» 任务列表:
[1] 根据页面摘录，输入文件的结束以什么为标志？
[2] 判断下列说法是否与页面摘录相符，每项回答"是"或"否"，并原样引用页面摘录中起决定作用的文字：(a) 产品包装的尺寸从1*1到6*6；(b) 按题目大意，四个3*3的箱子占一个6*6的箱子；(c) 按题目大意，2*2的箱子各自单独占一个6*6的箱子。
[3] 列出页面摘录的代码中用 #include 引入的全部头文件。

» 页面摘录:
A - Packets 贪心

A factory produces products packed in square packets of the same height h and of the sizes 1*1, 2*2, 3*3, 4*4, 5*5, 6*6. These products are always delivered to customers in the square parcels of the same height h as the products have and of the size 6*6. Because of the expenses it is the interest of the factory as well as of the customer to minimize the number of parcels necessary to deliver the ordered products from the factory to the customer. A good program solving the problem of finding the minimal number of parcels necessary to deliver the given products according to an order would save a lot of money. You are asked to make such a program.

Input

The input file consists of several lines specifying orders. Each line specifies one order. Orders are described by six integers separated by one space representing successively the number of packets of individual size from the smallest size 1*1 to the biggest size 6*6. The end of the input file is indicated by the line containing six zeros.

Output

The output file contains one line for each line in the input file. This line contains the minimal number of parcels into which the order from the corresponding line of the input file can be packed. There is no line in the output file corresponding to the last ``null'' line of the input file.

Sample Input

0 0 4 0 0 1
7 5 1 0 0 0
0 0 0 0 0 0 

Sample Output

2
1 

题目大意
就是给你六个数字，从前往后依次代表，i*i类型的箱子，不考虑高度，问你给你最少多少个6*6的箱子
首先意识到，4，5，6单独占一个箱子，3*3的四个占一个箱子，先根据3，4，5，6求出一个大概的数量
之后2就填充3，4占用的箱子空下来的空间，1就占用其他空间。

#include <stdio.h>
#include <stdlib.h>
#include <string.h>
#include <algorithm>
#include <iostream>
using namespace std;
int dir[4]={0,5,3,1};
int main()
{
    int a[10];
    while(1)
    {
        int sum=0,ans=0;
        for(int i=1;i<=6;i++)
        {
            scanf("%d",&a[i]);
            sum+=a[i];
        }
        if(sum==0) break;
        ans=(a[3]+3)/4+a[4]+a[5]+a[6];
        int cnt_2=a[4]*5+dir[a[3]%4];
        if(a[2]>cnt_2)
        {
            ans+=(8+a[2]-cnt_2)/9;
        }
        int cnt_1=ans*36-a[3]*9-a[4]*16-a[5]*25-a[6]*36-a[2]*4;
        if(a[1]>cnt_1)
        {
            ans+=(35+a[1]-cnt_1)/36;
        }
        printf("%d\n",ans);
    }
    return 0;
}

» 数据区:
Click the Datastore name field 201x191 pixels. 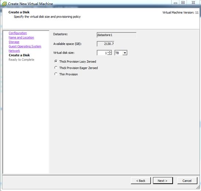[x=117, y=35]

» 逐题解答:
[1] 以一行包含六个零为标志。

[2]
(a) 是："of the sizes 1*1, 2*2, 3*3, 4*4, 5*5, 6*6"
(b) 是："3*3的四个占一个箱子"
(c) 否："2就填充3，4占用的箱子空下来的空间"

[3] stdio.h、stdlib.h、string.h、algorithm、iostream